> [Aufgabe]: Setzen Sie den Text über Arne Hoygaards Expedition nach Ostgrönland im Anschluss an seinen letzten Satz fort.

> [Ausgangstext]:

*****

26.01.2022 | Kanu (Allg.)

Kajaks, Treibeis und die Suche nach dem Vitamin C

Kanu-Geschichte: Arne Hoygaard und die Expedition in den Treibeisgürtel
Abbildung 1: Hoygaard (1949), „Groß ist die Liebe der Eltern zu ihren Kindern.“

Hoygaard (1906 * - 1981 ✝︎) hörte Anfang der dreißiger Jahre von den Problemen, die mit dem Dasein der Menschen in arktischen Lebensräumen verknüpft sind: Skorbut, Säurevergiftung und der Stoffwechselveränderungen. Dabei handelte es sich quasi um „Berufskrankheiten“, die aber vorwiegend die dort lebenden und arbeitenden Europäer betrafen. Die Eskimos hingegen kannten zwar diese Zustände, doch kamen sie bei ihnen selten vor und sie wussten genau, wie sie diese heilen konnten. Da es zu jener Zeit gerade geglückt war, eine Reihe von chemischen Methoden zur Bestimmung des Vitamin C zu finden, entschloss sich Hoygaard mit einer Gruppe von Wissenschaftlern eine längere Expedition nach Grönland vorzunehmen; genauer gesagt nach Angmagssalik. Mit der Absicht, in der Ernährung der Eskimos das Vitamin C zu bestimmen, betritt er im Herbst 1936 Ostgrönland. 

Die Natur wird zur Herausforderung 

Zu dieser Zeit wurde das Wetter zunehmend ungemütlicher. Die Sturmsaison hatte begonnen und die Wissenschaftler mussten in der kleinen Siedlung in den Schären Ostgrönlands ausharren. Rasch wurden die Vorräte an frischem Fleisch und Gemüse knapp. „Es kam zu einer elenden Fangzeit“, notierte der Arzt in seinen Aufzeichnungen, „die Kost wurde immer kärglicher“. Erst als das Wetter einige Tage aufklarte, machten sich mutige „Kajakruderer“, wie Hoygaard sie nannte, zur Jagd auf. Dabei war jedesmal die Zeit knapp, denn die Jagd und die Rückkehr musste in den rund vier Stunden Tageslicht gelingen.

*****

> [Zu prüfende Daten]:
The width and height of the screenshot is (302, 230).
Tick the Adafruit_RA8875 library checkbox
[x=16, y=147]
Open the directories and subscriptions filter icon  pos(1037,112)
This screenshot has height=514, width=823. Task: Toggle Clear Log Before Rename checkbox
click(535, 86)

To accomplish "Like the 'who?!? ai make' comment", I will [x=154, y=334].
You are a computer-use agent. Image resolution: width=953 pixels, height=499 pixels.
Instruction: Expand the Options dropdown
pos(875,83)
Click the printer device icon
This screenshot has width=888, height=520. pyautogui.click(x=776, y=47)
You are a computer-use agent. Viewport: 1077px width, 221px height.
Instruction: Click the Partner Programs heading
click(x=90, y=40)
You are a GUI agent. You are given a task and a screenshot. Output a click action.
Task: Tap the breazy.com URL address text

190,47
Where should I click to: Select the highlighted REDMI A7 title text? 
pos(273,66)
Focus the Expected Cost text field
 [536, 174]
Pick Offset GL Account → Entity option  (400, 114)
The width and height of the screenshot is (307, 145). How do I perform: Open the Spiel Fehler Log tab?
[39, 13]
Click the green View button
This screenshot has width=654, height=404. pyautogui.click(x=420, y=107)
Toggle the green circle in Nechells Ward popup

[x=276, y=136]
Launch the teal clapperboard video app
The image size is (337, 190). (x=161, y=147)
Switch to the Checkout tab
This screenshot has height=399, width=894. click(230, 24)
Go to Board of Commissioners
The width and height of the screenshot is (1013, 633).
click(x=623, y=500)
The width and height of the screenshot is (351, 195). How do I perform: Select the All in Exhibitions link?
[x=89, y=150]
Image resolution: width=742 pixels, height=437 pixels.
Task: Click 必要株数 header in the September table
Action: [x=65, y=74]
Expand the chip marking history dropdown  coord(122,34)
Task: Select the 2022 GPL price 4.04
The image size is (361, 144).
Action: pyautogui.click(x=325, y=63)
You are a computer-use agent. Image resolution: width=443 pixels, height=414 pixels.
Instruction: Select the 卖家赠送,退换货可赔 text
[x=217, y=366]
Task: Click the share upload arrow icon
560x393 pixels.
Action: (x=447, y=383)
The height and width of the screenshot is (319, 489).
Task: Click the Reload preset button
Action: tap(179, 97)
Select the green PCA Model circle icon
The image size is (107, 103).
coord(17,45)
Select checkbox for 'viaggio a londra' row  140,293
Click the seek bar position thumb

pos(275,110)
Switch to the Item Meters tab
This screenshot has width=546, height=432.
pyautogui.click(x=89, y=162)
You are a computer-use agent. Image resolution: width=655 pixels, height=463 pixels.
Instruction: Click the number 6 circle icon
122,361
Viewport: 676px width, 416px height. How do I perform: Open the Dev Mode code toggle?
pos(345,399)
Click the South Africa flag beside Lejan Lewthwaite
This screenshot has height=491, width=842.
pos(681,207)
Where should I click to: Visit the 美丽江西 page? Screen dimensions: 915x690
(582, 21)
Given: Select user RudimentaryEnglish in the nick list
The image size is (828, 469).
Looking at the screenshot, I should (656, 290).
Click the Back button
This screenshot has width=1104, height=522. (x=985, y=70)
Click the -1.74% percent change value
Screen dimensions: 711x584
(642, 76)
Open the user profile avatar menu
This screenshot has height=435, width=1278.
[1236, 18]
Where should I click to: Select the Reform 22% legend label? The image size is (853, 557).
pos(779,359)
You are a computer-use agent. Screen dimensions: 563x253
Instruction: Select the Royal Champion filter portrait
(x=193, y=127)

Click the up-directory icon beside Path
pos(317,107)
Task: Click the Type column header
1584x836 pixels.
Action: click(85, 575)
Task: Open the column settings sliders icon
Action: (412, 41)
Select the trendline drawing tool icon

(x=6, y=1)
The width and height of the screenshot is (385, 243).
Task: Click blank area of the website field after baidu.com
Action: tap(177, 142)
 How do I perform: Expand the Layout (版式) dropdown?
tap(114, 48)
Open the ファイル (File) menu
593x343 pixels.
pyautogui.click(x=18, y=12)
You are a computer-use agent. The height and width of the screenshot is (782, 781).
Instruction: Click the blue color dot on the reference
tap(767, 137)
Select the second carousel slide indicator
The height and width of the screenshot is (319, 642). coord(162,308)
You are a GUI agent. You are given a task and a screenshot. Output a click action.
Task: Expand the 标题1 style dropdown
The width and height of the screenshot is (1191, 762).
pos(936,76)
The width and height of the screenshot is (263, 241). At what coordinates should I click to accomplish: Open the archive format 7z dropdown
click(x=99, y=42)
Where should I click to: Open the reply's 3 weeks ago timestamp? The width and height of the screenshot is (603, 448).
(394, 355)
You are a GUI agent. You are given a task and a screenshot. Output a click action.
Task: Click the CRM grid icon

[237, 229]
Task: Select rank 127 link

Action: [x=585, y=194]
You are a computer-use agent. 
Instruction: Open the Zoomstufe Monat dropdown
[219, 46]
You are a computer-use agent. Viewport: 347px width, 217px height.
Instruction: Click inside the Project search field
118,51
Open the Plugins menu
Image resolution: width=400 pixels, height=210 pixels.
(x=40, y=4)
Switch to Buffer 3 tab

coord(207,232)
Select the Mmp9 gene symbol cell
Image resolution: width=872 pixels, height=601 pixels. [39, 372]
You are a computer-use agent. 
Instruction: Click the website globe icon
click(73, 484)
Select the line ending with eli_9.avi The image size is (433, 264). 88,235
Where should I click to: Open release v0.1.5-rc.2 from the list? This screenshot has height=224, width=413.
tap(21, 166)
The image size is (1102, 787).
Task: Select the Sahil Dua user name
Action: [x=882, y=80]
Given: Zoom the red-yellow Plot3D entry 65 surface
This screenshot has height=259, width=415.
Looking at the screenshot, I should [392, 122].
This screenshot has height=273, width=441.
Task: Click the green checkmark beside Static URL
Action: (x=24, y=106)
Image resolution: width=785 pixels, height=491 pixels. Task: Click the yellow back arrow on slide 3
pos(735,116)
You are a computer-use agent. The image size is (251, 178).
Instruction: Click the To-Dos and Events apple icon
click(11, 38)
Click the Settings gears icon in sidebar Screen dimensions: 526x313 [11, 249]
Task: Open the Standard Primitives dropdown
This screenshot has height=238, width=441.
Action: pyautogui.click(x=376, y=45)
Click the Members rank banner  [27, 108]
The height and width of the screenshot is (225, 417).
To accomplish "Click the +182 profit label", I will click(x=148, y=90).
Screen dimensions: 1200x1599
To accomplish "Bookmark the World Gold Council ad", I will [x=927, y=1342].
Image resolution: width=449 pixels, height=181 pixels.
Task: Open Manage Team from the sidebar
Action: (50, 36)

*****

> [Lösung]:
Gerade zu dieser Jahreszeit kam es dann auch immer wieder zu tödlichen Unfällen, wenn ein Kajak an triftenden scharfen Eisschollen leckschlug oder im Sturm kenterte. Den Jägern blieb aber nichts anderes übrig, als dieses Risiko einzugehen, wollten sie ihre Siedlung versorgen. Nach einigen Tagen Jagd gelang es den Kajakfahrern einen Fang Robben nach Angmagssalik zu bringen, den sie am Rande des Eises gemacht hatten. Die Wissenschaftler tauschten unter anderem Tabak, Kaffee und Schokolade gegen Fleisch. Geld spielte zu dieser Zeit und an dieser Stelle der Erde keine große Rolle.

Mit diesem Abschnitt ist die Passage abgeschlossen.